**Exercise passage:**
Study participants were term, newborn infants with neonatal encephalopathy, considered to be hypoxic–ischaemic in origin, born between February 2007 and September 2010 and treated with whole body therapeutic hypothermia in a single neonatal intensive care unit. Infants fulfilled the entry criteria for therapeutic hypothermia as used in the CoolCap4 and TOBY trials2 and had a developmental assessment at a mean (SD) age of 18.4 (0.5) months. Eighteen months was selected as the age for assessment as all large cooling trials have examined the children at this time point.19 Combined Bayley-2 and Bayley-3 assessments at 18 months were completed in the recommended maximum of 90 minutes9 before this investigation. The local research ethics committee approved the study and informed parental consent was obtained for each patient.

Each participant was assessed in a single session by one assessor proficient in the administration of both versions of the assessment. The Bayley-3 Cognitive, Language, and Motor Scales were administered in accordance with Bayley-3 instructions with individual extra items specific to Bayley-2 (Mental and Motor scales) interspersed as judged appropriate for each individual child in order to maximize motivation and minimize fatigue. Many items were common to both versions of the test. Items that were similar but that had differences in administration, were presented in accordance with Bayley-3 instructions. Items were scored according to the instructions of each version of the test. The Bayley-3 individual start, reversal, and discontinue rules and Bayley-2 basal and ceiling scoring criteria were adhered to. English was spoken at home for all participants. Interrater agreement in 10 children from video recordings was 97%. These 10 children were representative of the total cohort both in terms of range of ability, the number of items administered per child and time taken to complete assessment (see Appendix S1, online supporting information). The mean of the two total scores for the 10 children was used in analysis.

**The data:**
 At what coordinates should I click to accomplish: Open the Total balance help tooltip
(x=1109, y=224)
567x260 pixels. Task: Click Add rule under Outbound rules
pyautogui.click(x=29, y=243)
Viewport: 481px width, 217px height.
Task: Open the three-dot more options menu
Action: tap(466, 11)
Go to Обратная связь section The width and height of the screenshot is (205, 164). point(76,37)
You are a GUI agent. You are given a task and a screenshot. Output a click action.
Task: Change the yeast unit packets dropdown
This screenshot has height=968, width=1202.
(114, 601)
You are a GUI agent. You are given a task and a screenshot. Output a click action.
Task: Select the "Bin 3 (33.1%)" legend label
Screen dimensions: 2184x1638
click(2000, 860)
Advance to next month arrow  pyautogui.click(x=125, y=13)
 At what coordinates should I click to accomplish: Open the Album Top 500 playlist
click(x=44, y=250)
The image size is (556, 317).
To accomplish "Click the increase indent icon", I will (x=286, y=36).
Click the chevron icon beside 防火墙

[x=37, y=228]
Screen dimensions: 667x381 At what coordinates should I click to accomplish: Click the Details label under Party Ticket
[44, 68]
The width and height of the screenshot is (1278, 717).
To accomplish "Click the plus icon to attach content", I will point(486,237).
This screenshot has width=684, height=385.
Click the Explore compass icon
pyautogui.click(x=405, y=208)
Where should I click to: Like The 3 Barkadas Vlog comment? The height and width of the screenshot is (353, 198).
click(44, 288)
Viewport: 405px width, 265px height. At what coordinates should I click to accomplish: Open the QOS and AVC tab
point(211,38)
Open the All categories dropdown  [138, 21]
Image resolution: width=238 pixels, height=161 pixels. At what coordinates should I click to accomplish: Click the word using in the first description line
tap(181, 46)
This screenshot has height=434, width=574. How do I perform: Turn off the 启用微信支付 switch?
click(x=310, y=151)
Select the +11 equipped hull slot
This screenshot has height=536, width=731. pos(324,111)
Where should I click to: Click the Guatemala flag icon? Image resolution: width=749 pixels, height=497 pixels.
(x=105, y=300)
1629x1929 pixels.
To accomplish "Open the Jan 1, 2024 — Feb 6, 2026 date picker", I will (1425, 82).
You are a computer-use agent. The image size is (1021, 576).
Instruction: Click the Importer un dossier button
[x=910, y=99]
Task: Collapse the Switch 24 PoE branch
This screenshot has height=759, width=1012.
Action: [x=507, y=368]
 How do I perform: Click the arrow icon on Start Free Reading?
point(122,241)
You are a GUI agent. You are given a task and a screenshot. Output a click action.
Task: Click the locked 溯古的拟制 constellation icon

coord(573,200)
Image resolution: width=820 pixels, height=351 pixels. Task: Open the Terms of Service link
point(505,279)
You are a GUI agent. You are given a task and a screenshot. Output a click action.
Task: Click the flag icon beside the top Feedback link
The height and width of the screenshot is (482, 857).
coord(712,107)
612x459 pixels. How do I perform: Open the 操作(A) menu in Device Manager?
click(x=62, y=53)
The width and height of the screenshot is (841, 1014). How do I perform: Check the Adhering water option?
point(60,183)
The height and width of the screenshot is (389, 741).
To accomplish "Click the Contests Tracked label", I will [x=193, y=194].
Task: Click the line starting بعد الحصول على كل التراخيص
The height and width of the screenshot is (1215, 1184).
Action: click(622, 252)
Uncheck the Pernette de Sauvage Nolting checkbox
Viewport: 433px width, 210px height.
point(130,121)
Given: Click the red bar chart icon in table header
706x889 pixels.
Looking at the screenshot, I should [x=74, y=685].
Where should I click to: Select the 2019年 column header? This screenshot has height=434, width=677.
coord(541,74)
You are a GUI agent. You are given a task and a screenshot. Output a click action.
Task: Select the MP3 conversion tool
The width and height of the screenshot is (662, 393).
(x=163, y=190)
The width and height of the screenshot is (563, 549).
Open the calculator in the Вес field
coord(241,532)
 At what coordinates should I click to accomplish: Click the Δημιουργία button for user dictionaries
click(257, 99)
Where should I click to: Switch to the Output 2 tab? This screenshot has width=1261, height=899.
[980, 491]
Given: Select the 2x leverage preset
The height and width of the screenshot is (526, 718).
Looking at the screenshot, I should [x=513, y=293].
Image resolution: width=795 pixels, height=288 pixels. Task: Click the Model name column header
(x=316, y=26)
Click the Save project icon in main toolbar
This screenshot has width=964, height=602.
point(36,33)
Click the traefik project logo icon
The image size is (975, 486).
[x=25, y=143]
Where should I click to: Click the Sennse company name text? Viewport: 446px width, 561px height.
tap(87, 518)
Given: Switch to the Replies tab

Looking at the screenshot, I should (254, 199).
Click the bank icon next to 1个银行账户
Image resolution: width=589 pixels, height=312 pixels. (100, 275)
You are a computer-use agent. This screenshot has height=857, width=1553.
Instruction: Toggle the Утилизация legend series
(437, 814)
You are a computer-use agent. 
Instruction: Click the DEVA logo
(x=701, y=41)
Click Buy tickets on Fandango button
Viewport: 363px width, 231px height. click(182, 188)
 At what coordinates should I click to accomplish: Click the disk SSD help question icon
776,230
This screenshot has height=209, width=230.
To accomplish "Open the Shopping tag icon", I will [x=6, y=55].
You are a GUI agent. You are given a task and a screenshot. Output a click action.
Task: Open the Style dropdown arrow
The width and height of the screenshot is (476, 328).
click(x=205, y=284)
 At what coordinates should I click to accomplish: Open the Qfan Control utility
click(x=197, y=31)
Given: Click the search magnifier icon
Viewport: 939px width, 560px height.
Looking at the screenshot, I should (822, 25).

**Task goal:** Copy the study-methods passage word for word, starting at the words "Study participants were" and stopping after the words "for each patient.". None of the entries are needed to work with the study-methods passage.

**Response to the exercise:**
Study participants were term, newborn infants with neonatal encephalopathy, considered to be hypoxic–ischaemic in origin, born between February 2007 and September 2010 and treated with whole body therapeutic hypothermia in a single neonatal intensive care unit. Infants fulfilled the entry criteria for therapeutic hypothermia as used in the CoolCap4 and TOBY trials2 and had a developmental assessment at a mean (SD) age of 18.4 (0.5) months. Eighteen months was selected as the age for assessment as all large cooling trials have examined the children at this time point.19 Combined Bayley-2 and Bayley-3 assessments at 18 months were completed in the recommended maximum of 90 minutes9 before this investigation. The local research ethics committee approved the study and informed parental consent was obtained for each patient.